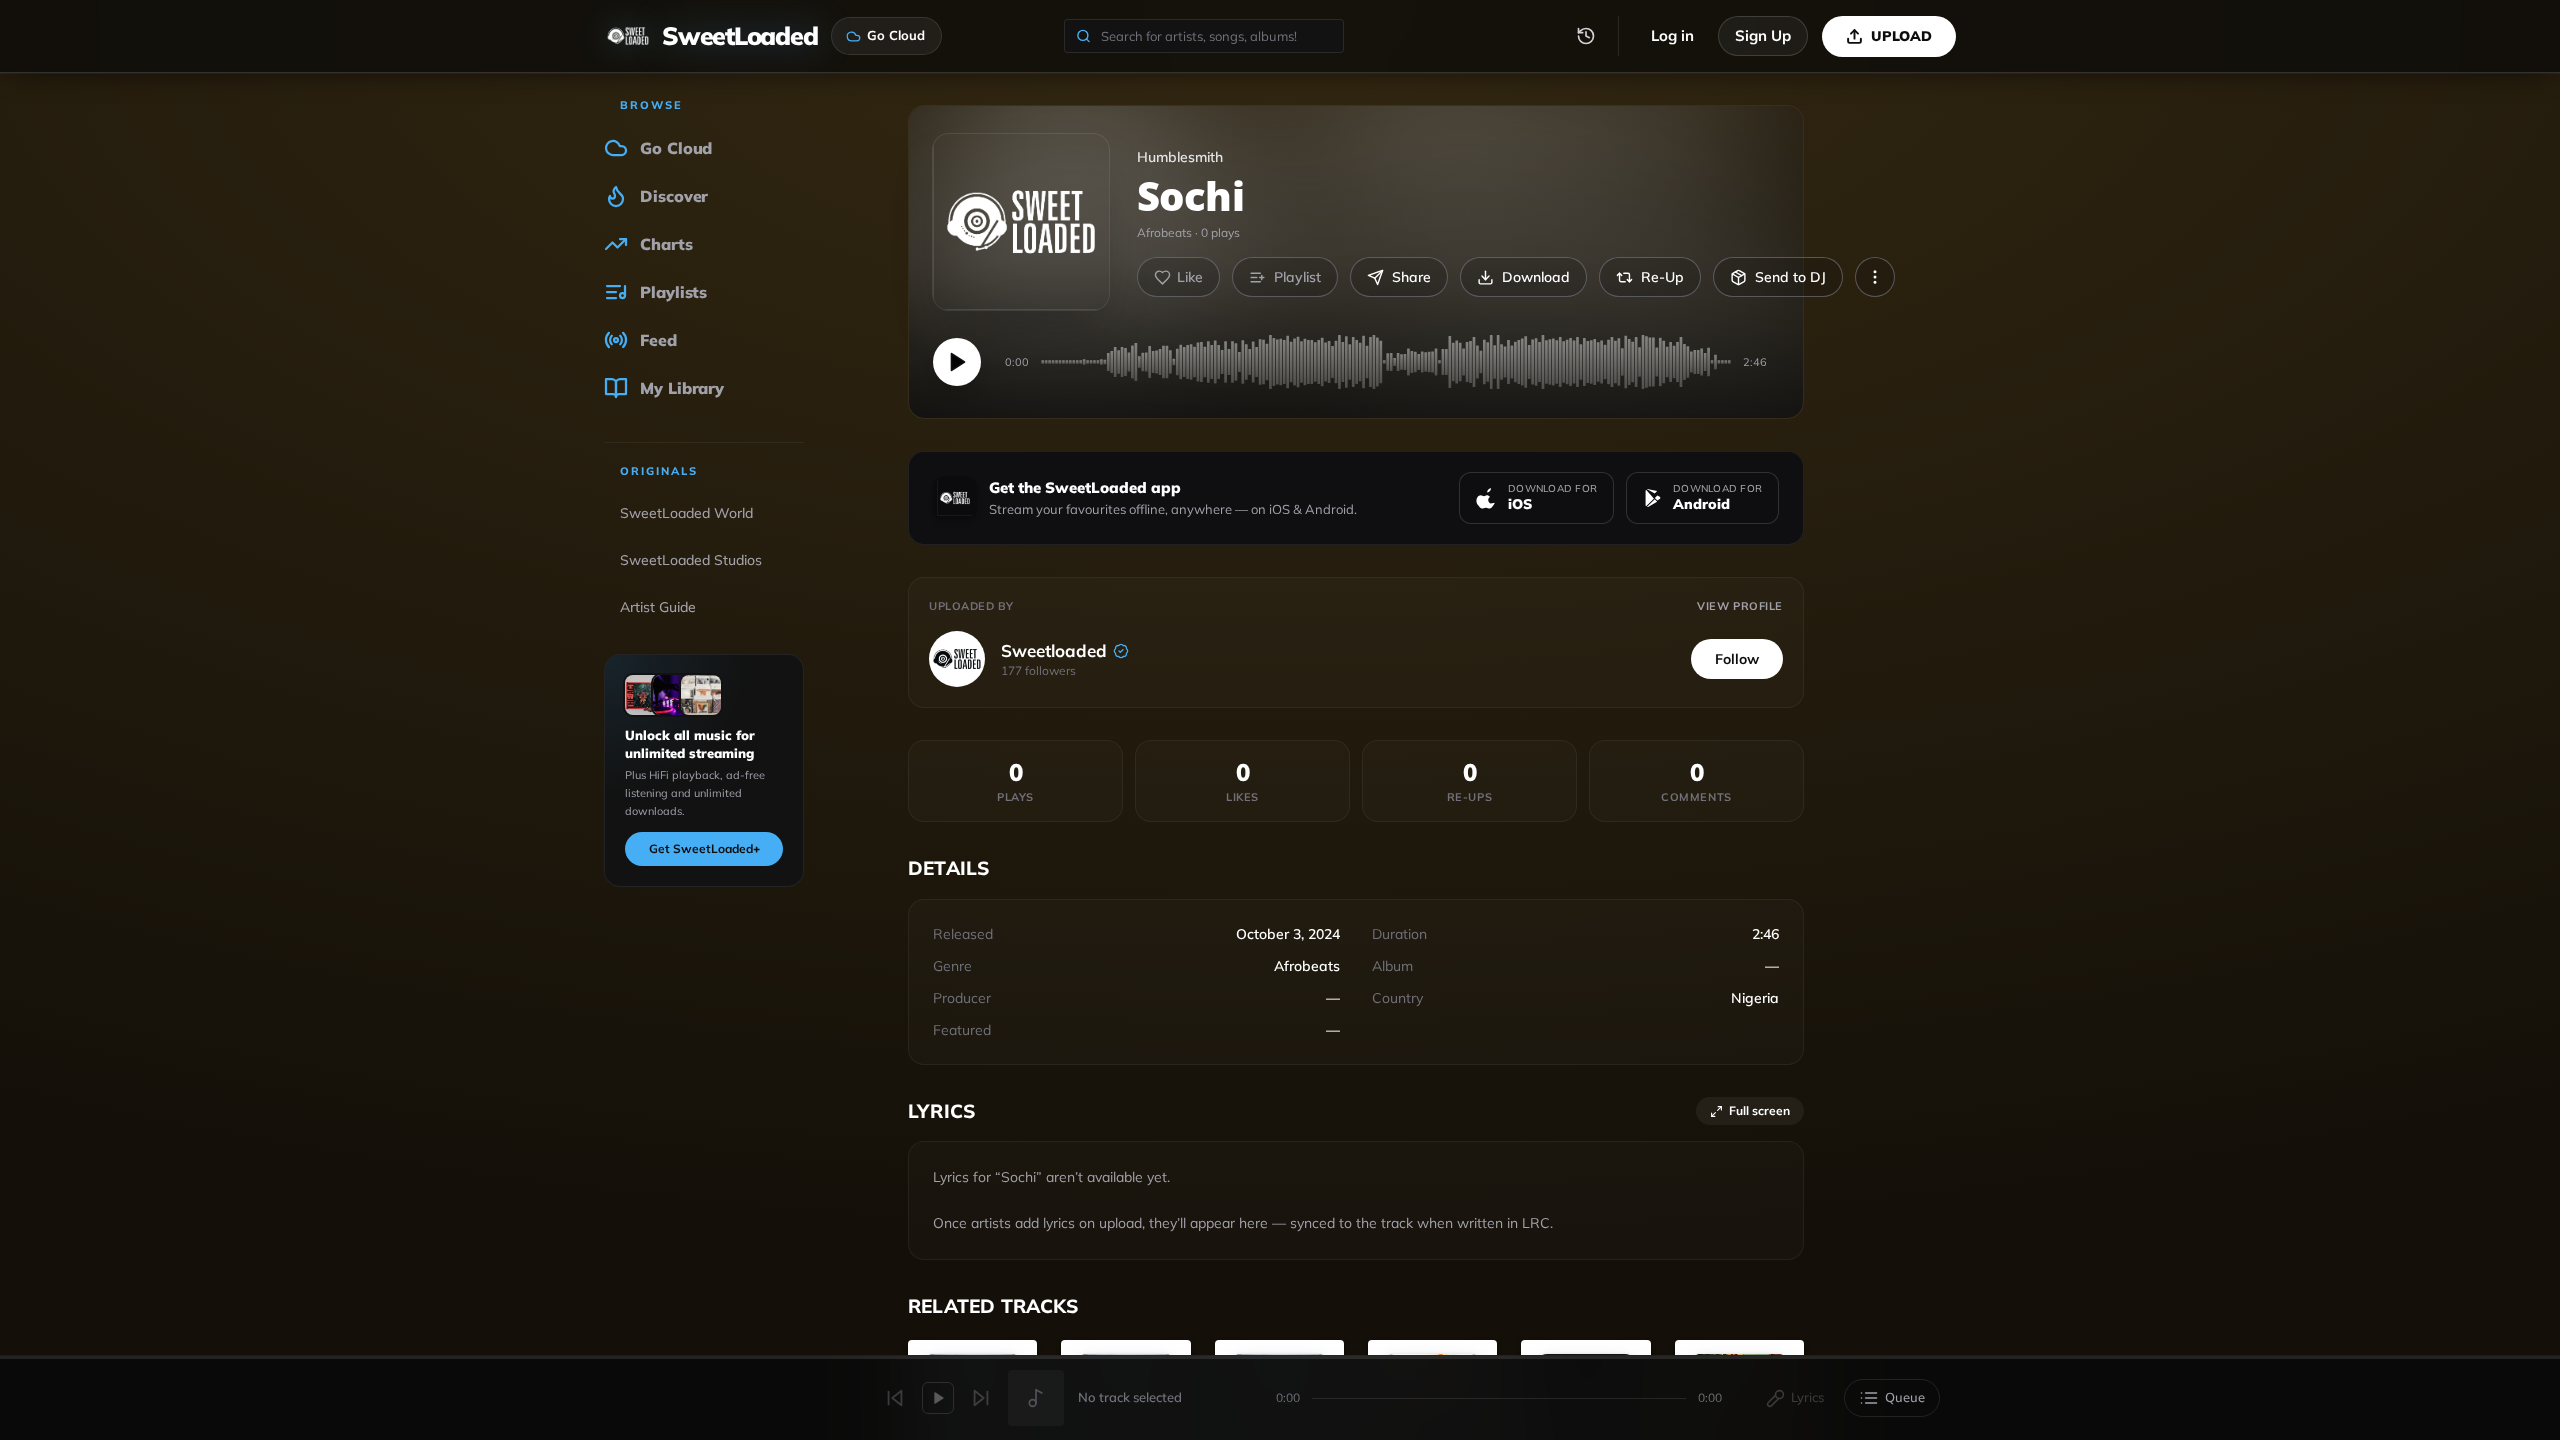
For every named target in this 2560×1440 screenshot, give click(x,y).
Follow (1737, 659)
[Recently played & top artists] (1586, 36)
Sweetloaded (1054, 650)
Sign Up (1763, 35)
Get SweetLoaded (704, 848)
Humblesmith (1180, 157)
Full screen (1759, 1110)
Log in (1672, 35)
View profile (1740, 606)
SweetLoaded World (686, 513)
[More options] (1875, 277)
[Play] (957, 362)
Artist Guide (658, 607)
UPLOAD (1901, 36)
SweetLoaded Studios (691, 560)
• • •
Copy out all the records exactly as they read, and omit the pictures.

TASK RESULT:
For every named target in this 2560×1440 screenshot, give click(x,y).
Follow (1737, 659)
[Recently played & top artists] (1586, 36)
Sweetloaded (1054, 650)
Sign Up (1763, 35)
Get SweetLoaded (704, 848)
Humblesmith (1180, 157)
Full screen (1759, 1110)
Log in (1672, 35)
View profile (1740, 606)
SweetLoaded World (686, 513)
[More options] (1875, 277)
[Play] (957, 362)
Artist Guide (658, 607)
UPLOAD (1901, 36)
SweetLoaded Studios (691, 560)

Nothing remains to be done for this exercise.